Dafuer koennen die Entwickler aber nichts, eher das Management, was eben lieber noch 10 weitere, preiswerte Anfaenger einstellt, als wenigstens einen teuren aber erfahrenen. 

Das einzige was dann auf Dauer gesehen hilft, ist mit gutem Beispiel voranzugehen und den Leuten zu beweisen, dass es durch einfachere Strukturen, viiiel kuerzer Methoden, Unit-/Integrationstests und Weiterbildungen aller Art (z.B. Pragmatischen Programmierer + Clean Code zur Pflichtlektuere erheben), wirklich besser wird.
--ende--

Interessant ist nun die Frage, wie man genau das an die "Anfaenger" herantraegt. Wenn ich mich an mein Studium zurueckerinnere, da gings in den Softwaretechnologievorlesungen eigentlich immer um Designpatterns oder irgendwelche Algorithmen. Oder halt nen Einsteigerkurs in C++ oder Java - der meistens von einem hoehersemestrigen Studenten gehalten wurde. Imho muesste man hier viel mehr gute Leute aus der Industrie mit echten Erfahrungen an die Unis/FH schicken, um dort "CleanCode"-Pflichtveranstaltungen zu halten. 
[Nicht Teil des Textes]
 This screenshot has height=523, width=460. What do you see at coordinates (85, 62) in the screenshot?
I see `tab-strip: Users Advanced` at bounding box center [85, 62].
Also im Grunde stimme ich dir zu, die Regel koennte man als zentrales Element auffassen. Allerdings reicht das Aufstellen der Regel wohl nicht. Man muss auch begruenden, wieso und warum und vor allem, was passiert wenn man sich nicht an sie haelt. Zudem muessen die kurzen Methoden auch sinnvoll und passend sein. Auch in einem 5 LOC Getter kann man z.B. nen fiesen Seiteneffekt einbauen, der in einem Getter NICHTS zu suchen hat 

Edit: In meinen Augen wird in der IT Ausbildung auch seit jeher vernachlaessigt, dass man sich bestehenden Code ansieht und versteht. Das macht man in jedem anderen Beruf wie selbstverstaendlich, nur in der IT ist das irgendwie sehr selten anzutreffen...


----------



## MrWhite (9. Mrz 2012)

> Mir ist eine Regel natürlich zu wenig und deswegen mache ich 2 draus:
> 1. Methoden haben kurz zu sein.
> 2. Methoden haben noch kürzer zu sein!
> (frei nach Bob Martin)



Das ist schön und gut. Aber ich erinnere an Paracelsus:

Alles ist ein Gift, es kommt nur auf die Menge an.
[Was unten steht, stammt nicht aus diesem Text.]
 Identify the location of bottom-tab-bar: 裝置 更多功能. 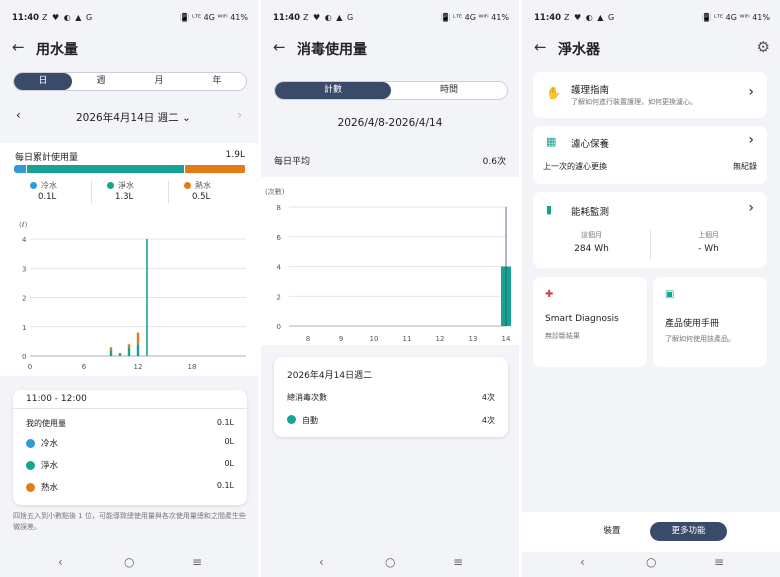
(651, 532).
Methoden haben so groß zu sein, wie sie sein müssen.

Das können durchaus manchmal 20 Zeilen, in Ausnahmefällen sogar manchmal 50 sein. Was soll ich die Code-Datei derart fragmentieren? Beim Debugging sind mehrere kleinere Methoden auch nicht immer hilfreich, teilweise sogar nervig.

Diese Regel hat sicherlich ihre Daseinsberechtigung, aber ihr dogmatisch zu folgen ist trotzdem falsch. Es gibt durchaus Fälle, wo eine längere Methode die bessere Wahl ist.


----------



## JohannisderKaeufer (9. Mrz 2012)

MrWhite hat gesagt.:


> Beim Debugging



Vielleicht bin ich ja noch etwas zu Jung, aber Debugging?

Debugging halt ich eher für ein Zeichen von schlecht testbarem Code, bzw. aus Ermangelung irgendwelcher Gründe nicht getestetem Code.

Und mit Testen meine ich automatisches Testen, JUnit, Spock, Mocks, etc.

Naja, und für 200-Zeilen-Methoden lassen sich in der Regel nur sehr schlecht Tests schreiben, was dazu führt, das man hier um einen Debugger nur schwer rumkommt, wenn man nicht Refactoren will.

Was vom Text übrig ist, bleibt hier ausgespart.